■ Task directions:
Of all the lines in the entries below, give again exactly those starting at the line containing "2010er (459, 1545)" and ending at the line containing "WATCHES (400, 95)", both ends included, and no others.

[Entries taken from a collection]

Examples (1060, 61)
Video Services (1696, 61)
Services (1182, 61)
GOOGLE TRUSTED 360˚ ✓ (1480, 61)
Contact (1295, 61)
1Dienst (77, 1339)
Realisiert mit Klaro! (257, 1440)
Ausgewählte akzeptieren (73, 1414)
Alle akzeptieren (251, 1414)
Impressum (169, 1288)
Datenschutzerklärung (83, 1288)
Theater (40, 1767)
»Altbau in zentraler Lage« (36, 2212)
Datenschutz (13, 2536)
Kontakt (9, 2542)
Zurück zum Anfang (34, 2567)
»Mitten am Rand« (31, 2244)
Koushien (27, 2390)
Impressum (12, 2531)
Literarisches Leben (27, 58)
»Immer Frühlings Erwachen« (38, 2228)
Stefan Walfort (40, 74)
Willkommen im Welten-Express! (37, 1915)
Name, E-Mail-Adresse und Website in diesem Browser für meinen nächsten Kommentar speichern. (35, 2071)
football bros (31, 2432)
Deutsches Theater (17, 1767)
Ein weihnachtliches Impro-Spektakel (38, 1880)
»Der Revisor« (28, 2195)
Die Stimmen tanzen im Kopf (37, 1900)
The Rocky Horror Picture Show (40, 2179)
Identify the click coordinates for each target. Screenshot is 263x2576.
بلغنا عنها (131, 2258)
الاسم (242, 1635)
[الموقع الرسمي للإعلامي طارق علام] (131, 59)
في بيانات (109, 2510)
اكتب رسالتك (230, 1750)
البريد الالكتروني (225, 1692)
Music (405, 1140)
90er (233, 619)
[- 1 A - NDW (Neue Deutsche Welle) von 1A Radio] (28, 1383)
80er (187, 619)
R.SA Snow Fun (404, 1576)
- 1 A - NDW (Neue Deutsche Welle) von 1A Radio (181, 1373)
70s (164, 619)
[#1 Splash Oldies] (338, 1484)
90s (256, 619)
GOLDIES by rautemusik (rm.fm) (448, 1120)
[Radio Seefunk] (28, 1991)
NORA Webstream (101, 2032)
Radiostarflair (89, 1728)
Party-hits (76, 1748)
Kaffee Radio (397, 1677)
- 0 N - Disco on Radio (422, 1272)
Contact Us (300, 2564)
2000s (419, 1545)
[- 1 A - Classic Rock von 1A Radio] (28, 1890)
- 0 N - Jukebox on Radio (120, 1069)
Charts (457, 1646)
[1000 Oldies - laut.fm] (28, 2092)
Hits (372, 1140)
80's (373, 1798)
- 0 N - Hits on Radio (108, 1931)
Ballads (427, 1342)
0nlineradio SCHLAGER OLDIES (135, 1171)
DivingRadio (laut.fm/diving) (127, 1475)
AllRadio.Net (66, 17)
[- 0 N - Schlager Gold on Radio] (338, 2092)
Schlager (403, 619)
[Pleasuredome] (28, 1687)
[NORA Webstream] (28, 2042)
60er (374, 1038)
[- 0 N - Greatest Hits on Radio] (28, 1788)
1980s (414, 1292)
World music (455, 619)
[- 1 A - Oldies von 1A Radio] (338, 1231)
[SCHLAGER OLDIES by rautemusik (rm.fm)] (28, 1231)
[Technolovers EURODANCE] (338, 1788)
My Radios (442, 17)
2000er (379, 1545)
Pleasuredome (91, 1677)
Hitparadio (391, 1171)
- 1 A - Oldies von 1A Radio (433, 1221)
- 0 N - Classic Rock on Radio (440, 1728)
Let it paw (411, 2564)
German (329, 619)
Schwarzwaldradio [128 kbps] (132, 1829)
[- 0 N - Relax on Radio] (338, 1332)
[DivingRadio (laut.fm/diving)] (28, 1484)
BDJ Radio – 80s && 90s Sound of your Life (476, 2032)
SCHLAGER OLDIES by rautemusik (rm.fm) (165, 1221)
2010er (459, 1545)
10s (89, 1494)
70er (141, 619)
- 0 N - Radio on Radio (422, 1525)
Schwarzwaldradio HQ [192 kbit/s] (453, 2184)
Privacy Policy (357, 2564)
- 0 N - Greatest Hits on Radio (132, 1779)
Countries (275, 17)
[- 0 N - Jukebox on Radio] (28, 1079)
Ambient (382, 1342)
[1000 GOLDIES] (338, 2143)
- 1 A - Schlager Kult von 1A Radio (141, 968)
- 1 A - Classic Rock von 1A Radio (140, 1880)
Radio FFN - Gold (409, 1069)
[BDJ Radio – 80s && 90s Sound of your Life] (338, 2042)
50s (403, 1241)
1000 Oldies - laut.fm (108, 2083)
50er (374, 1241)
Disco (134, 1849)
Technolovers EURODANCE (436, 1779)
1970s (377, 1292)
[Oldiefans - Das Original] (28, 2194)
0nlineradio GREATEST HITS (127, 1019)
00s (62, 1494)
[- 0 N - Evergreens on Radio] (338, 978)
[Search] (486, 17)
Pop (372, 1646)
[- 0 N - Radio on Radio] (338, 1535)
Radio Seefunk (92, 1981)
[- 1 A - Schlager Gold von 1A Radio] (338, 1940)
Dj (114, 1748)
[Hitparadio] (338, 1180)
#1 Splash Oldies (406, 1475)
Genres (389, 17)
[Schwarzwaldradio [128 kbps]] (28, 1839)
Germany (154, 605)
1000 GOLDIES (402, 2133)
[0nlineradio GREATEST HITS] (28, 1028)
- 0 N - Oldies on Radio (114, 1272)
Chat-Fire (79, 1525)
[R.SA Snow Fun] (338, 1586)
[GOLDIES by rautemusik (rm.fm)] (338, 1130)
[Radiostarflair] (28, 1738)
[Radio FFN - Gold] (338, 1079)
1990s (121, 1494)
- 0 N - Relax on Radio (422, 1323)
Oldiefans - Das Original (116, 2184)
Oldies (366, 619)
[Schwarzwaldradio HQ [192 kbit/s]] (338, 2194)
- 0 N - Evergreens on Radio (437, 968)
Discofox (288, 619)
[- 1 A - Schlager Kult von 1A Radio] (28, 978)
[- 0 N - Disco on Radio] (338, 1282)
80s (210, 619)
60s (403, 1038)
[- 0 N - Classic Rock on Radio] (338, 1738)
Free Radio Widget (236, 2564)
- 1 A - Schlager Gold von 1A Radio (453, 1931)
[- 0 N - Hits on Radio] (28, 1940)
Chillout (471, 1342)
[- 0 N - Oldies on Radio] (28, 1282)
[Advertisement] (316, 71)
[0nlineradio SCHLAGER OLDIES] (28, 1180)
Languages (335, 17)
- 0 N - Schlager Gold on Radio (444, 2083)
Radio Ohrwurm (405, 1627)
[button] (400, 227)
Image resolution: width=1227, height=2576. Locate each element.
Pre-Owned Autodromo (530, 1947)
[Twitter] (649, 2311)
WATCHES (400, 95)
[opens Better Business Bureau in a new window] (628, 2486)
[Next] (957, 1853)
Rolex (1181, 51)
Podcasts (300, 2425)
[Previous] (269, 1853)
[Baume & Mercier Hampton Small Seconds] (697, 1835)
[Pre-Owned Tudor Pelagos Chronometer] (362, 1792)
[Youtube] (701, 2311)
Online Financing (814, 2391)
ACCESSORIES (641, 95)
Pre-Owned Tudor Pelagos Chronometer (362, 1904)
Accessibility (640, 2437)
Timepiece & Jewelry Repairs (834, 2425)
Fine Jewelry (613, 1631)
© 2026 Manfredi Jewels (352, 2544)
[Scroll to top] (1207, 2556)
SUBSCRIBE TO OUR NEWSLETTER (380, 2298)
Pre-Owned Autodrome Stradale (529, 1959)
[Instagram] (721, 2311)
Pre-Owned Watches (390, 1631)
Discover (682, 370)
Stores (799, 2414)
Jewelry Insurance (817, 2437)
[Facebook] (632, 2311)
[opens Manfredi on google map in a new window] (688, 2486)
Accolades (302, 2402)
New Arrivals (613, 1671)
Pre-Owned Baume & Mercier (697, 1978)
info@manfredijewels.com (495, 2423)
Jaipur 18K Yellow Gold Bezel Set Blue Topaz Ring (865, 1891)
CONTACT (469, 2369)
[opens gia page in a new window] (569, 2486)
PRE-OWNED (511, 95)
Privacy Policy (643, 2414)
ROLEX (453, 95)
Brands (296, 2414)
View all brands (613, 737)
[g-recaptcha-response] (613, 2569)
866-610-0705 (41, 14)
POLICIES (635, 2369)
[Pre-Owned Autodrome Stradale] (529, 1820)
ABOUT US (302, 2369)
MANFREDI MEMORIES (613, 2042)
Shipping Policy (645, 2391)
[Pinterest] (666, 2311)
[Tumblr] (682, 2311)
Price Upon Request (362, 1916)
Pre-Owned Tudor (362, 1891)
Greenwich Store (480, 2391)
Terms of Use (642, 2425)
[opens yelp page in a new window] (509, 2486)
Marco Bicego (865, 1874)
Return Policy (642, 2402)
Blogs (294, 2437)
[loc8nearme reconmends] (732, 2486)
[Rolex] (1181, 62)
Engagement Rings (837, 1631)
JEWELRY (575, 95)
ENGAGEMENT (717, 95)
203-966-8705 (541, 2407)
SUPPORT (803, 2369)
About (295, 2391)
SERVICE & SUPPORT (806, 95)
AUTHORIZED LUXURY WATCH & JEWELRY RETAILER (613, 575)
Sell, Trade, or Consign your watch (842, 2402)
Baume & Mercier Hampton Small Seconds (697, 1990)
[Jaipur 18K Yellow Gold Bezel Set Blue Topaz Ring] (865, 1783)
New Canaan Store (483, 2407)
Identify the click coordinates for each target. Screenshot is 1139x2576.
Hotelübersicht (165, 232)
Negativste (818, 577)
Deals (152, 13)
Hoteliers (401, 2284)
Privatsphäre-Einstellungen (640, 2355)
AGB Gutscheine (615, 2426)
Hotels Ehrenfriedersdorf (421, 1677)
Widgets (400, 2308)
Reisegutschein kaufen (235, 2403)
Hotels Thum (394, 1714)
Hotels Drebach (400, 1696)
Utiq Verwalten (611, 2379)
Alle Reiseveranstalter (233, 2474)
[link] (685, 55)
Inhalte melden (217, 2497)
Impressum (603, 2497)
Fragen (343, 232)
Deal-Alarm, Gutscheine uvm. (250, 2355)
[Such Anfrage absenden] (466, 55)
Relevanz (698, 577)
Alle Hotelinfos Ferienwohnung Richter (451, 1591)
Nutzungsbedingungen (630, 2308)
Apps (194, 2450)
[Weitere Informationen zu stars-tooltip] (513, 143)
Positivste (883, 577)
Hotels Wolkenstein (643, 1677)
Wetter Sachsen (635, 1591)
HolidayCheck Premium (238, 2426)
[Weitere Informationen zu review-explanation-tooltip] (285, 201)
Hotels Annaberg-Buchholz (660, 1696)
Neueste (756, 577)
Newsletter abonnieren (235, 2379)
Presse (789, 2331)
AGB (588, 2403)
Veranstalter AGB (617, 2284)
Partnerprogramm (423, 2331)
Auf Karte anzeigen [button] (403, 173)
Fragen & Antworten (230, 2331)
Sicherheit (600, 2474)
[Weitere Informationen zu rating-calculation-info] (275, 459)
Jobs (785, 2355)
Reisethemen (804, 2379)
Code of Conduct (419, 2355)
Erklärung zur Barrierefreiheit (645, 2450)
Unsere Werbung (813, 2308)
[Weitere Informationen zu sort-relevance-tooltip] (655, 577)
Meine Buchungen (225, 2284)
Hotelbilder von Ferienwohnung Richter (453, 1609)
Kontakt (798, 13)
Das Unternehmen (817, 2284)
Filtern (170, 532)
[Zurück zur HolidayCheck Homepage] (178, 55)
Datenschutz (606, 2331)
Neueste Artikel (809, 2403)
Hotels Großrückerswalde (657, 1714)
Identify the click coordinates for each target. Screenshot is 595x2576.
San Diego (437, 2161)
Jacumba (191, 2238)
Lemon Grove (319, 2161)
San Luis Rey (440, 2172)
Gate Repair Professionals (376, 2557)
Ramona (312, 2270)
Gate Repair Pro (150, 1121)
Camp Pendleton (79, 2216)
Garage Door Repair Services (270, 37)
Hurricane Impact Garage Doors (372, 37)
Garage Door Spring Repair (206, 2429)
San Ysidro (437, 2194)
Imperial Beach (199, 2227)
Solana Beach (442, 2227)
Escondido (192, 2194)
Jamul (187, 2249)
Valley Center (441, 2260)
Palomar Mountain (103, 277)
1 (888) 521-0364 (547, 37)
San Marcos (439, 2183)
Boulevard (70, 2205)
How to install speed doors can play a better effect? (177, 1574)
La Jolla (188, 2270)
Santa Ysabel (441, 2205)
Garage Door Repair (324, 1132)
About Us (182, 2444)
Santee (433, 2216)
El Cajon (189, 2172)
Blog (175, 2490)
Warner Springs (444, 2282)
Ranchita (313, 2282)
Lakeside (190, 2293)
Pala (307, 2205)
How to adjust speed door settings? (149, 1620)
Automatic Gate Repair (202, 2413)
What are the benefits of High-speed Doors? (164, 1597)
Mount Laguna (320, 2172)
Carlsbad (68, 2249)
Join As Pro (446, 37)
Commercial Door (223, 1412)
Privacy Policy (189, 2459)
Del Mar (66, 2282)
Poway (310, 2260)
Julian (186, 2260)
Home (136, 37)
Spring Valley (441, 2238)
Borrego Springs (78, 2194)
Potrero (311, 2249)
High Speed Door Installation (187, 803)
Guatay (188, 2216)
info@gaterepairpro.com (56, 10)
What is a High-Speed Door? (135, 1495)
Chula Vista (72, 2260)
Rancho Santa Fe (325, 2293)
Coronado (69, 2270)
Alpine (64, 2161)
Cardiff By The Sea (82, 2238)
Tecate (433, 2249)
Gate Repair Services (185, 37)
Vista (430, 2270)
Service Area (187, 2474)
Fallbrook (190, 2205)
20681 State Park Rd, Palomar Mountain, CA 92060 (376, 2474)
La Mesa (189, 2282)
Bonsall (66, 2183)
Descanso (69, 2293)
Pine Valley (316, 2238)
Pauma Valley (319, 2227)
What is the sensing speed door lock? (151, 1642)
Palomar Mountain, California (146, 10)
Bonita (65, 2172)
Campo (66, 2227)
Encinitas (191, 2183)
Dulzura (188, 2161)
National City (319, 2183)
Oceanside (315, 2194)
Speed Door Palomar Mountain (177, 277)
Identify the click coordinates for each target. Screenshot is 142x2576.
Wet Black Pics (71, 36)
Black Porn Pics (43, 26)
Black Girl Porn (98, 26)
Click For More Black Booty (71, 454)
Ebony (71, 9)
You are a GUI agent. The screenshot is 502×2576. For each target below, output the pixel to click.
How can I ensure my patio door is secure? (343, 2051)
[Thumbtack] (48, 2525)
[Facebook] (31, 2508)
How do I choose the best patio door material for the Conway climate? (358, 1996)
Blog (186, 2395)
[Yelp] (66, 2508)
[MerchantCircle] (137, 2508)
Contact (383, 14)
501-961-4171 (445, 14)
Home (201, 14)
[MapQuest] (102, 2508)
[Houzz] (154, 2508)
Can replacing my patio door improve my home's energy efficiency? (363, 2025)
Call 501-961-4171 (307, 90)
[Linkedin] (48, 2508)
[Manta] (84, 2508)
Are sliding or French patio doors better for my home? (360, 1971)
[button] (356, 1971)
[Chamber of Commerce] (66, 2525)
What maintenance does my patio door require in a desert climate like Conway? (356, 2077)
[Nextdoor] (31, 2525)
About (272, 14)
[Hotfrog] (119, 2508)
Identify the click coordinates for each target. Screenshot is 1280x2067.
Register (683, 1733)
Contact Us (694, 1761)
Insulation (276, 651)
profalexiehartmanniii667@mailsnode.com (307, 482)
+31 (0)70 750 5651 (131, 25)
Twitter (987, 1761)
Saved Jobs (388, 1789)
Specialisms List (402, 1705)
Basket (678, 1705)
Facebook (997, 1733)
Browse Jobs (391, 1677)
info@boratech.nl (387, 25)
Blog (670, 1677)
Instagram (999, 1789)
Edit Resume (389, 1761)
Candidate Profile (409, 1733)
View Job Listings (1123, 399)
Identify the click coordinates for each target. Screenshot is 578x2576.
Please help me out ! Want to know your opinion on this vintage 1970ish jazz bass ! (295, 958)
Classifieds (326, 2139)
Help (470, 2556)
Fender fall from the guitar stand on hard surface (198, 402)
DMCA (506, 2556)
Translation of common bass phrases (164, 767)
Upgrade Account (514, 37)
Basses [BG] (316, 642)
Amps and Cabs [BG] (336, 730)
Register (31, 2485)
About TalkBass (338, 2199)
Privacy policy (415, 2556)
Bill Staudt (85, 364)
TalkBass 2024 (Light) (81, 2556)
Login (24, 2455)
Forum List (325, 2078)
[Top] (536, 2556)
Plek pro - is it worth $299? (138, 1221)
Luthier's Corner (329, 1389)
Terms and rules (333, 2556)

■ Reply:
2010er (459, 1545)
10s (89, 1494)
70er (141, 619)
- 0 N - Radio on Radio (422, 1525)
Schwarzwaldradio HQ [192 kbit/s] (453, 2184)
Privacy Policy (357, 2564)
- 0 N - Greatest Hits on Radio (132, 1779)
Countries (275, 17)
[- 0 N - Jukebox on Radio] (28, 1079)
Ambient (382, 1342)
[1000 GOLDIES] (338, 2143)
- 1 A - Schlager Kult von 1A Radio (141, 968)
- 1 A - Classic Rock von 1A Radio (140, 1880)
Radio FFN - Gold (409, 1069)
[BDJ Radio – 80s && 90s Sound of your Life] (338, 2042)
50s (403, 1241)
1000 Oldies - laut.fm (108, 2083)
50er (374, 1241)
Disco (134, 1849)
Technolovers EURODANCE (436, 1779)
1970s (377, 1292)
[Oldiefans - Das Original] (28, 2194)
0nlineradio GREATEST HITS (127, 1019)
00s (62, 1494)
[- 0 N - Evergreens on Radio] (338, 978)
[Search] (486, 17)
Pop (372, 1646)
[- 0 N - Radio on Radio] (338, 1535)
Radio Seefunk (92, 1981)
[- 1 A - Schlager Gold von 1A Radio] (338, 1940)
Dj (114, 1748)
[Hitparadio] (338, 1180)
#1 Splash Oldies (406, 1475)
Genres (389, 17)
[Schwarzwaldradio [128 kbps]] (28, 1839)
Germany (154, 605)
1000 GOLDIES (402, 2133)
[0nlineradio GREATEST HITS] (28, 1028)
- 0 N - Oldies on Radio (114, 1272)
Chat-Fire (79, 1525)
[R.SA Snow Fun] (338, 1586)
[GOLDIES by rautemusik (rm.fm)] (338, 1130)
[Radiostarflair] (28, 1738)
[Radio FFN - Gold] (338, 1079)
1990s (121, 1494)
- 0 N - Relax on Radio (422, 1323)
Oldiefans - Das Original (116, 2184)
Oldies (366, 619)
[Schwarzwaldradio HQ [192 kbit/s]] (338, 2194)
- 0 N - Evergreens on Radio (437, 968)
Discofox (288, 619)
[- 1 A - Schlager Kult von 1A Radio] (28, 978)
[- 0 N - Disco on Radio] (338, 1282)
80s (210, 619)
60s (403, 1038)
[- 0 N - Classic Rock on Radio] (338, 1738)
Free Radio Widget (236, 2564)
- 1 A - Schlager Gold von 1A Radio (453, 1931)
[- 0 N - Hits on Radio] (28, 1940)
Chillout (471, 1342)
[- 0 N - Oldies on Radio] (28, 1282)
[Advertisement] (316, 71)
[0nlineradio SCHLAGER OLDIES] (28, 1180)
Languages (335, 17)
- 0 N - Schlager Gold on Radio (444, 2083)
Radio Ohrwurm (405, 1627)
[button] (400, 227)
Image resolution: width=1227, height=2576. Locate each element.
Pre-Owned Autodromo (530, 1947)
[Twitter] (649, 2311)
WATCHES (400, 95)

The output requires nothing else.